SVM-Based Supervised Classification Example

The following example uses SVM-based classification. It uses essentially the same steps as the Decision Tree example. Some differences between the examples are as follows:

In this example, we set the SVM_CLASSIFIER preference with CTX_DDL.CREATE_PREFERENCE rather than setting it in CTX_CLS.TRAIN. (You can do it either way.)
In this example, our category table includes category descriptions, unlike the category table in the Decision Tree example. (You can do it either way.)
CTX_CLS.TRAIN takes fewer arguments than in the Decision Tree example, as rules are opaque to the user.

Perform the following steps to create a SVM-based supervised classification.
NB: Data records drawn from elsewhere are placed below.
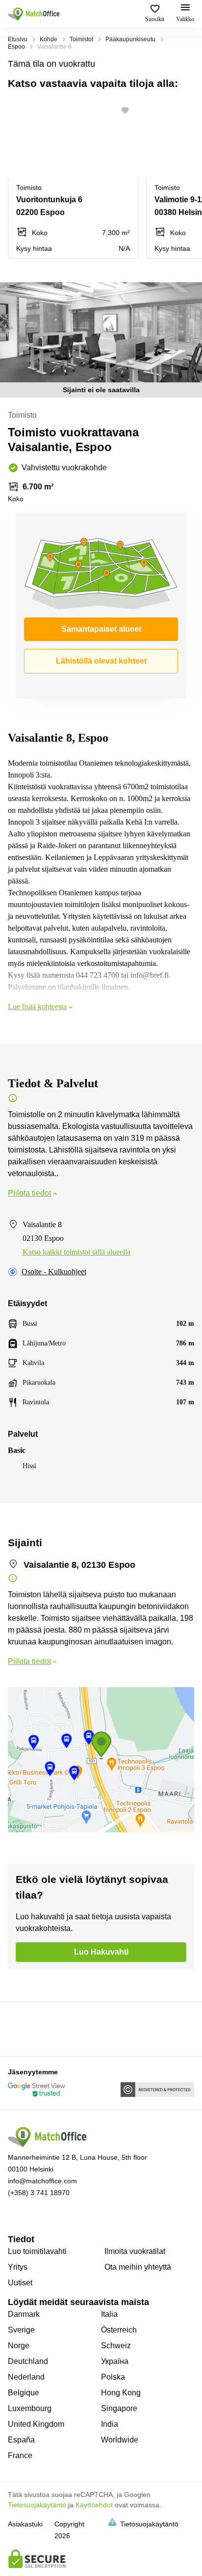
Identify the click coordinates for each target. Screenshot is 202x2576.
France (20, 2455)
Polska (113, 2377)
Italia (109, 2314)
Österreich (119, 2330)
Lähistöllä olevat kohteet (101, 661)
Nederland (26, 2377)
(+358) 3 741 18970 (39, 2193)
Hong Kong (121, 2392)
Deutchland (28, 2361)
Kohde (48, 39)
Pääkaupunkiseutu (130, 39)
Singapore (119, 2408)
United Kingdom (36, 2424)
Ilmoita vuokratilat (134, 2251)
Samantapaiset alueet (101, 629)
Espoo (16, 47)
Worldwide (119, 2440)
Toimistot (81, 39)
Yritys (17, 2267)
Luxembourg (29, 2408)
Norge (18, 2345)
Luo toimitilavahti (37, 2251)
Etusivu (17, 39)
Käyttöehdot (94, 2505)
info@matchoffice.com (42, 2181)
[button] (128, 110)
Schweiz (116, 2345)
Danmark (24, 2314)
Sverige (21, 2330)
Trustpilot (22, 2028)
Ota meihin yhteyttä (137, 2267)
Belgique (23, 2392)
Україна (114, 2361)
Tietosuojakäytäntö (37, 2505)
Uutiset (20, 2283)
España (21, 2440)
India (109, 2424)
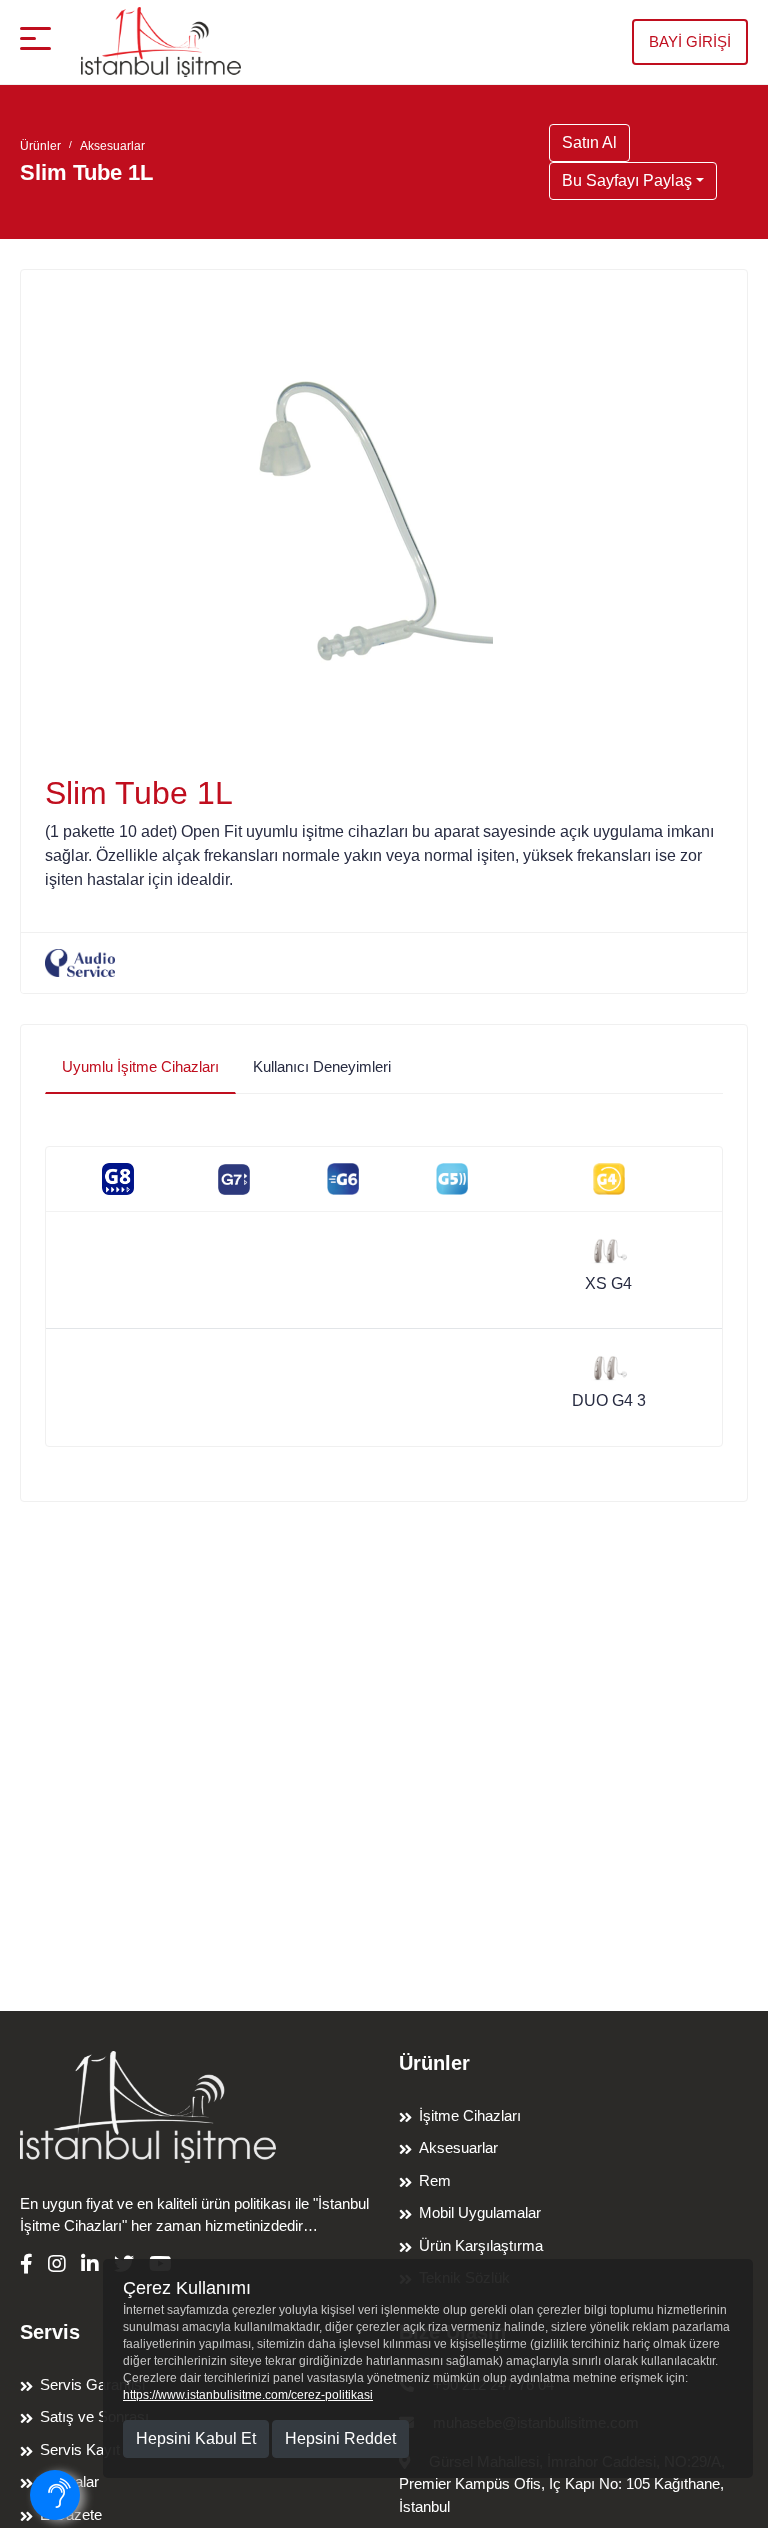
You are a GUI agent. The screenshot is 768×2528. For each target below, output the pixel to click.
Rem (435, 2180)
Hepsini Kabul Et (196, 2438)
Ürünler (40, 146)
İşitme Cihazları (470, 2115)
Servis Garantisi (92, 2384)
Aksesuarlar (112, 146)
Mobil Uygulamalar (480, 2212)
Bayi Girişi (690, 41)
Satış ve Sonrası (94, 2416)
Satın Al (589, 142)
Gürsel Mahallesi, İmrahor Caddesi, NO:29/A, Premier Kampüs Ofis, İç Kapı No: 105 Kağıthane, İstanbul (562, 2484)
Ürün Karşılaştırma (481, 2245)
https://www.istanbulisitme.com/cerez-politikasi (248, 2395)
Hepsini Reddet (340, 2438)
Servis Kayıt (80, 2449)
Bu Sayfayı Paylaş (627, 180)
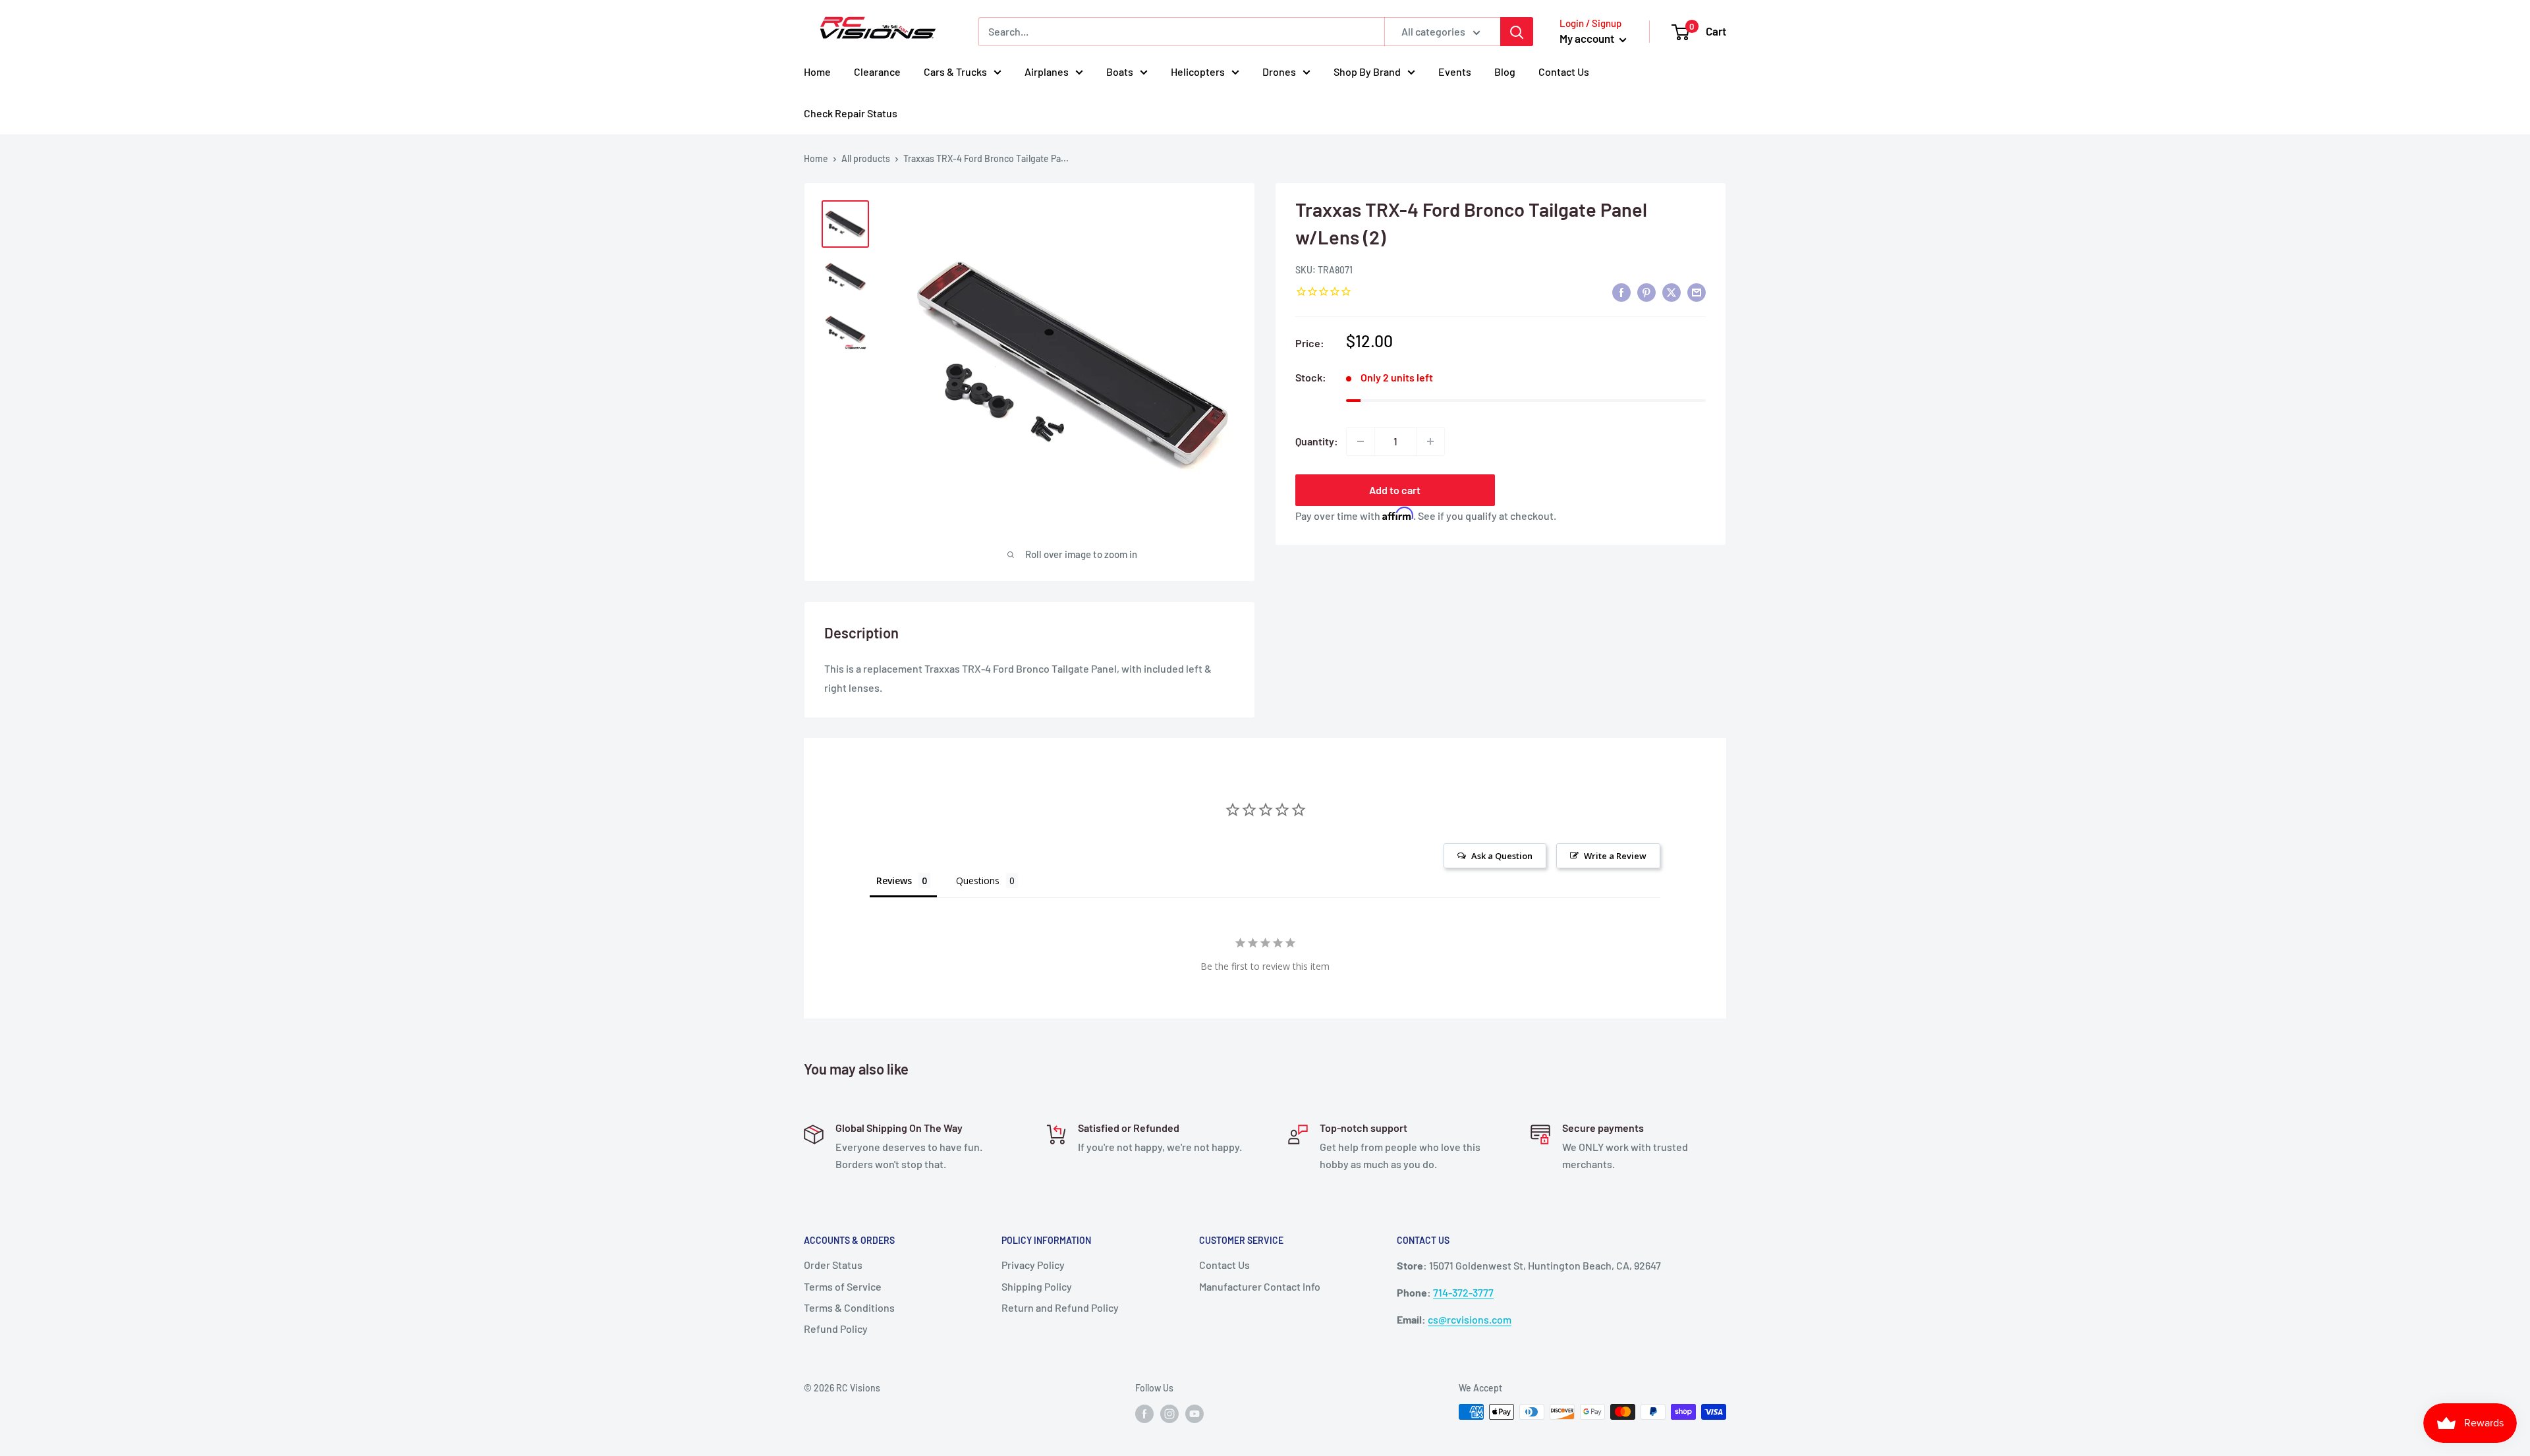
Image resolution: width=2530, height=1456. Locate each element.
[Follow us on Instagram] (1169, 1413)
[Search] (1516, 31)
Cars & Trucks (955, 71)
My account (1588, 38)
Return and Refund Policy (1060, 1307)
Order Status (833, 1264)
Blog (1504, 71)
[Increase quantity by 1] (1430, 441)
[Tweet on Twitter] (1671, 292)
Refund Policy (836, 1328)
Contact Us (1563, 71)
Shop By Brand (1367, 71)
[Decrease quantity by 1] (1360, 441)
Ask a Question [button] (1501, 856)
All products (865, 158)
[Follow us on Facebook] (1144, 1413)
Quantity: (1316, 441)
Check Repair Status (850, 113)
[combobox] (1181, 31)
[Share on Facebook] (1621, 292)
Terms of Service (843, 1286)
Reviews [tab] (894, 880)
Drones (1279, 71)
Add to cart (1394, 490)
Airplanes (1047, 71)
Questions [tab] (977, 880)
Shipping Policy (1036, 1286)
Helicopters (1198, 71)
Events (1454, 71)
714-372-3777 (1463, 1292)
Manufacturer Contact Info (1259, 1286)
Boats (1119, 71)
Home (817, 71)
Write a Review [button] (1615, 856)
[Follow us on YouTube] (1194, 1413)
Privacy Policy (1033, 1264)
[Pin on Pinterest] (1646, 292)
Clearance (877, 71)
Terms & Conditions (849, 1307)
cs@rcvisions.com (1469, 1319)
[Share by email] (1696, 292)
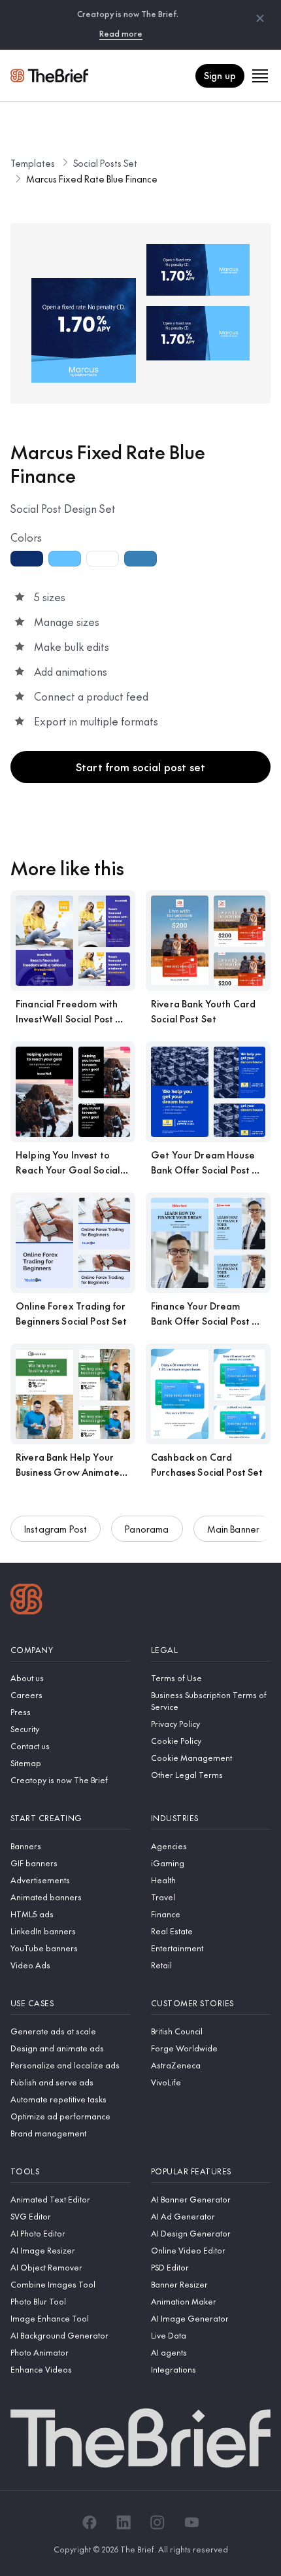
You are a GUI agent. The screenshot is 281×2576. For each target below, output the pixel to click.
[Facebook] (89, 2522)
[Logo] (26, 1601)
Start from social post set (140, 766)
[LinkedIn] (123, 2522)
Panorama (147, 1528)
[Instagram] (157, 2522)
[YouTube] (191, 2522)
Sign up (220, 75)
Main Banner (233, 1528)
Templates (32, 162)
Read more (120, 33)
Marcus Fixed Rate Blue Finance (91, 178)
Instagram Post (55, 1528)
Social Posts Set (105, 162)
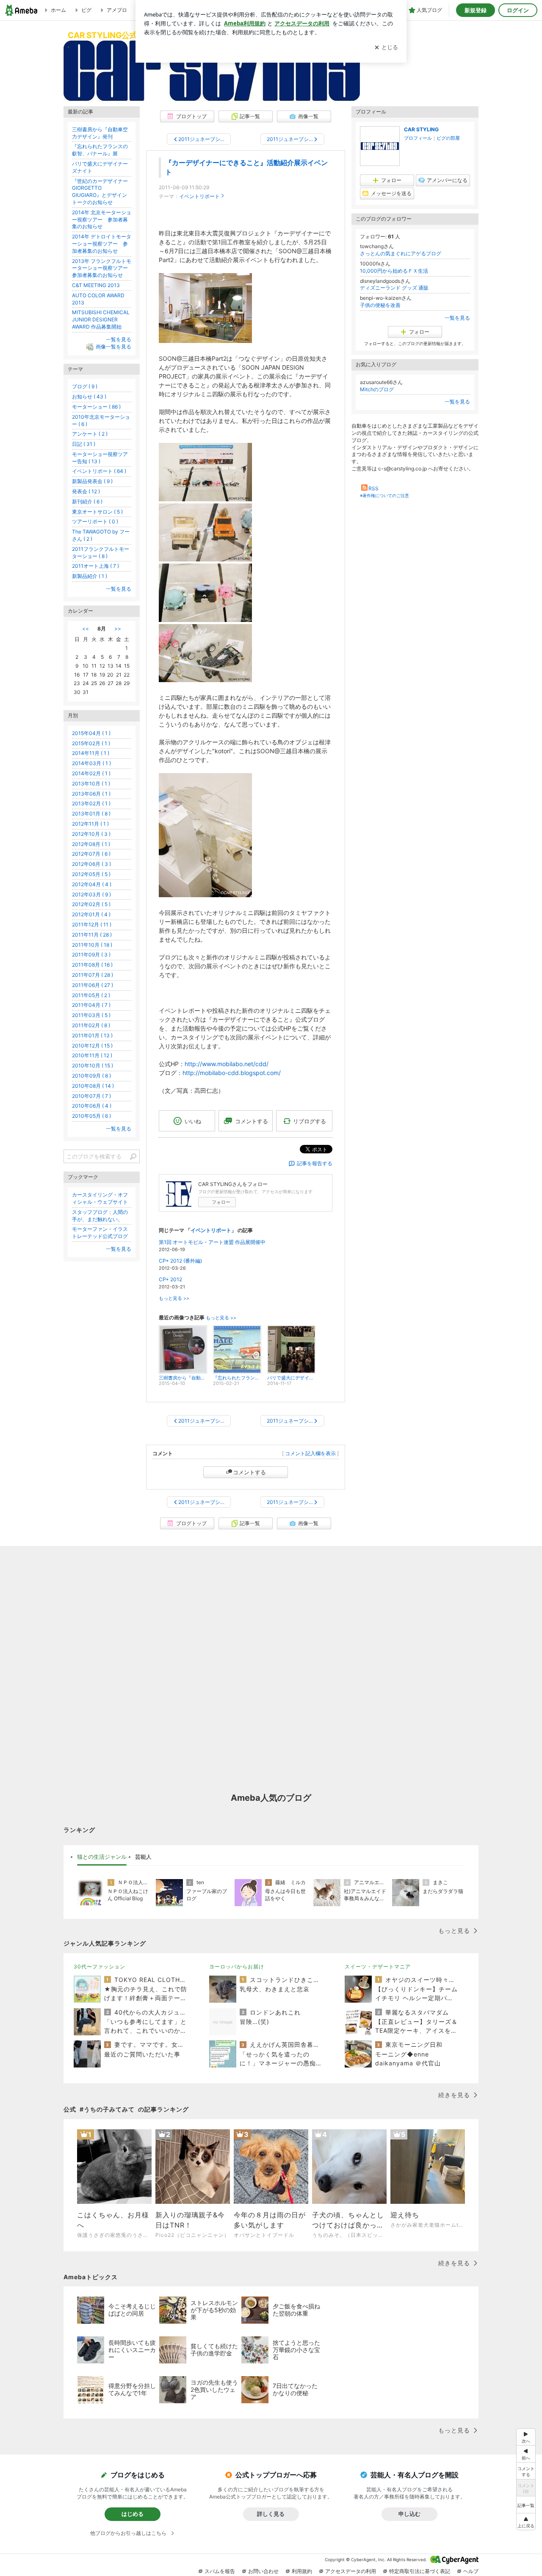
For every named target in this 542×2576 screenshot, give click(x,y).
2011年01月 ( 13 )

Create and populate the training document table

create table doc (id number primary key, text varchar2(2000));
insert into doc values(1,'1 2 3 4 5 6');
insert into doc values(2,'3 4 7 8 9 0');
insert into doc values(3,'a b c d e f');
insert into doc values(4,'g h i j k l m n o p q r');
insert into doc values(5,'g h i j k s t u v w x y z');

Create and populate the category table

create table testcategory (
        doc_id number, 
        cat_id number, 
        cat_name varchar2(100)
         );
insert into testcategory values (1,1,'number');
insert into testcategory values (2,1,'number');
insert into testcategory values (3,2,'letter');
insert into testcategory values (4,2,'letter');
insert into testcategory values (5,2,'letter');

Create the CONTEXT index on the document table

In this case, we create the index without populating.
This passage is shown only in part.